◆ КРАТКОЕ ЗАДАНИЕ A ◆
Перепечатайте без изменений фрагмент отрывка о снимках Виктора Некрасова, начиная со слов «Неподкупная матрона без» и продолжая до слов «на весь мир!».

◆ ИЗБРАННЫЙ ОТРЫВОК ◆
Шрифт:
Не помогли ни умоляющие жесты, ни слезные односложные возгласы на нескольких европейских и славянских языках, мол, простите и извините! Вика просто на удивление просительно разговаривал с дежурной, истекал таким умоляющим обаянием, что его стало жалко.
– Да не унижайтесь вы! Фуй с ней, с плёнкой! – зашипел я.
– Ты думаешь? – сразу успокоился Вика и протянул аппарат.
Неподкупная матрона без разговоров засветила плёнку.
На улице Некрасов радостно пискнул, увидев у стены музея мешок с мусором прямо под табличкой с названием «Площадь Галы и Сальвадора Дали». Сладострастно сфотографировал. Мщения жажду, шутил он, ославлю потом на весь мир!
Ну а потом…
Фотограф Виктор Некрасов был посрамлён. Что повлияло больше – неважнецкий аппарат, слепящее освещение или необдуманные ракурсы, неизвестно, но снимки получились вялыми или мутными. В.П. снимал инстинктивными движениями, как отмахиваются от мух, боялся показаться портретистом. Из двадцати плёнок приличных кадров почти и не оказалось. Пришлось ему забрать себе для альбома фотографии, сделанные мною. Чему я был горд, но слегка огорчён – на вторые отпечатки с негативов денег не было…
А вообще Витька, сказал мне как-то В.П., фотографирую я почти всегда с неясной надеждой, что пошлю всё это в Москву или Киев. Чтобы там увидели, где я шатаюсь и прохлаждаюсь. Ведь они всего этого лишены! Пусть порадуются вместе со мной! Даже если им и начхать, пусть порадуются…
Я считал это вопиющей наивностью, но Вика вполне искренно верил, что доставит людям радость…
У-у, мандавоха!

◆ МАТЕРИАЛ ◆
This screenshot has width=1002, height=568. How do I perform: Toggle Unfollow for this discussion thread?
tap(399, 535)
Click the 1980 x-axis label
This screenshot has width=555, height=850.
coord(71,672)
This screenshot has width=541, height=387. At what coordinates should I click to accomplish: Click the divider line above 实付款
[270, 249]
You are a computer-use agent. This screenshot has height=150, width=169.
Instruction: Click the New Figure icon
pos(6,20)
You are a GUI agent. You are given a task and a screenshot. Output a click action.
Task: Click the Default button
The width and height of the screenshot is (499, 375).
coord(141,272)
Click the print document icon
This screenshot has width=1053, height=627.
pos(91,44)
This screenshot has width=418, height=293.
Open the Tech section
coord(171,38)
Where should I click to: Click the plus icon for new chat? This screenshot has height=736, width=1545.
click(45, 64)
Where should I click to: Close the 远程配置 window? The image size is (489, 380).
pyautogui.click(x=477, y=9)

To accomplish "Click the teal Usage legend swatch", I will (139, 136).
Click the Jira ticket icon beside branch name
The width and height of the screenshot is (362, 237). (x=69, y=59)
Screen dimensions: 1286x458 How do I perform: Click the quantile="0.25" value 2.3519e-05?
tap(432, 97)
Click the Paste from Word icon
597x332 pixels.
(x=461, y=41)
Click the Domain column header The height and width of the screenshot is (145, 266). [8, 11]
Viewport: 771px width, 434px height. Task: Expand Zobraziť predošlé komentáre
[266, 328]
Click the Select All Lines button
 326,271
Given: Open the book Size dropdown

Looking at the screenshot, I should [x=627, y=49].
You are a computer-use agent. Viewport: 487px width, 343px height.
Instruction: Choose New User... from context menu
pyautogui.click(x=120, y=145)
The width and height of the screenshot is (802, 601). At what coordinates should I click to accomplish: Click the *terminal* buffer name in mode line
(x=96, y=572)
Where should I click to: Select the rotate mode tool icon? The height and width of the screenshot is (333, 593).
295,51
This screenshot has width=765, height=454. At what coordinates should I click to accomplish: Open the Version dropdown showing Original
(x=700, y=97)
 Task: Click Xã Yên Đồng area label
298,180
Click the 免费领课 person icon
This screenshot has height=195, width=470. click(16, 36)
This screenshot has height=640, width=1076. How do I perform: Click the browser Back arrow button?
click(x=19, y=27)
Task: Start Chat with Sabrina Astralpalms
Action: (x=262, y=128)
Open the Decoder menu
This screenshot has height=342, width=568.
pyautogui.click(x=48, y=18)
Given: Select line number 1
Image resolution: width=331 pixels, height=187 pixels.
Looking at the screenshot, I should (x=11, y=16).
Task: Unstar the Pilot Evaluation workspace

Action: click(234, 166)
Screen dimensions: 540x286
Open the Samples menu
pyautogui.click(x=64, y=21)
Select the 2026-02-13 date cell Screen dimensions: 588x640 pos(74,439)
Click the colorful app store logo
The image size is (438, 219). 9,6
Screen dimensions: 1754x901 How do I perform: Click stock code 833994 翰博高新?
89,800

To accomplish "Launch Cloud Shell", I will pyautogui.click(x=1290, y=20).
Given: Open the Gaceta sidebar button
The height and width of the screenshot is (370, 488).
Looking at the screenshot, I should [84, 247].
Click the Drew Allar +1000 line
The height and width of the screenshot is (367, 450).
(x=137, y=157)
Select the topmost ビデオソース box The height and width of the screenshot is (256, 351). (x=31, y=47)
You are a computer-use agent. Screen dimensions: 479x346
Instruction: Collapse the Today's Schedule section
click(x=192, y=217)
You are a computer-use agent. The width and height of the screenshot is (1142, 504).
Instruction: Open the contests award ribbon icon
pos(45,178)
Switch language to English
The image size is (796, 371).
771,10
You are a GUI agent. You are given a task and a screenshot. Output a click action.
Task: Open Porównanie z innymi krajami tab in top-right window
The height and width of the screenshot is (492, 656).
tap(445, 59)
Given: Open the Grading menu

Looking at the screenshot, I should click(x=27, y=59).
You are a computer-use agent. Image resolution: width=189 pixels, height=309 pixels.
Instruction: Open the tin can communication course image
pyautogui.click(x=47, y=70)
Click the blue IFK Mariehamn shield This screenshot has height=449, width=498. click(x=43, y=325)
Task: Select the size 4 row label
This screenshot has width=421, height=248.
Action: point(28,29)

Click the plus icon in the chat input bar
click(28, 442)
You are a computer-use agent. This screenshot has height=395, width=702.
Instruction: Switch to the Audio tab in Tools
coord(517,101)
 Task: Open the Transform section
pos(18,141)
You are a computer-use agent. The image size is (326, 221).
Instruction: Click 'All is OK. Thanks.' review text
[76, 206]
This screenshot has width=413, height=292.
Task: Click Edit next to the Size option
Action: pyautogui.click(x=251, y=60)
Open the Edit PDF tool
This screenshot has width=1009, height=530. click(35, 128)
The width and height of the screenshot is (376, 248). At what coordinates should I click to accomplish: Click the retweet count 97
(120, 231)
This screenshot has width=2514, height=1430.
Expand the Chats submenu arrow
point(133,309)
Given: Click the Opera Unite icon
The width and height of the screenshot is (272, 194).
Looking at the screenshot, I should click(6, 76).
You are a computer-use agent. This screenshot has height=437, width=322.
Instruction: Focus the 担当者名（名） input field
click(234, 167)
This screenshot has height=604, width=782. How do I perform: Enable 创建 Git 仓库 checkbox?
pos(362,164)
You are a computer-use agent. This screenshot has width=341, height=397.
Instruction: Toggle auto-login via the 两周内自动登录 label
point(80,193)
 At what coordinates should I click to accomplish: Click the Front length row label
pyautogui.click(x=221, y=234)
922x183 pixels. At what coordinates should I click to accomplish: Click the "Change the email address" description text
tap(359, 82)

◆ КРАТКОЕ ЗАДАНИЕ B ◆
Перепишите строки листинга, начиная со строки со словами «Select the topmost» и продолжая до строки со словами «click(x=192, y=217)» включительно, заменив «Collapse» на «Expand» и ничего больше не меняя. Приведите только эти строки.

◆ ОТВЕТ К УПРАЖНЕНИЮ A ◆
Неподкупная матрона без разговоров засветила плёнку.
На улице Некрасов радостно пискнул, увидев у стены музея мешок с мусором прямо под табличкой с названием «Площадь Галы и Сальвадора Дали». Сладострастно сфотографировал. Мщения жажду, шутил он, ославлю потом на весь мир!

◆ ОТВЕТ К УПРАЖНЕНИЮ B ◆
Select the topmost ビデオソース box The height and width of the screenshot is (256, 351). (x=31, y=47)
You are a computer-use agent. Screen dimensions: 479x346
Instruction: Expand the Today's Schedule section
click(x=192, y=217)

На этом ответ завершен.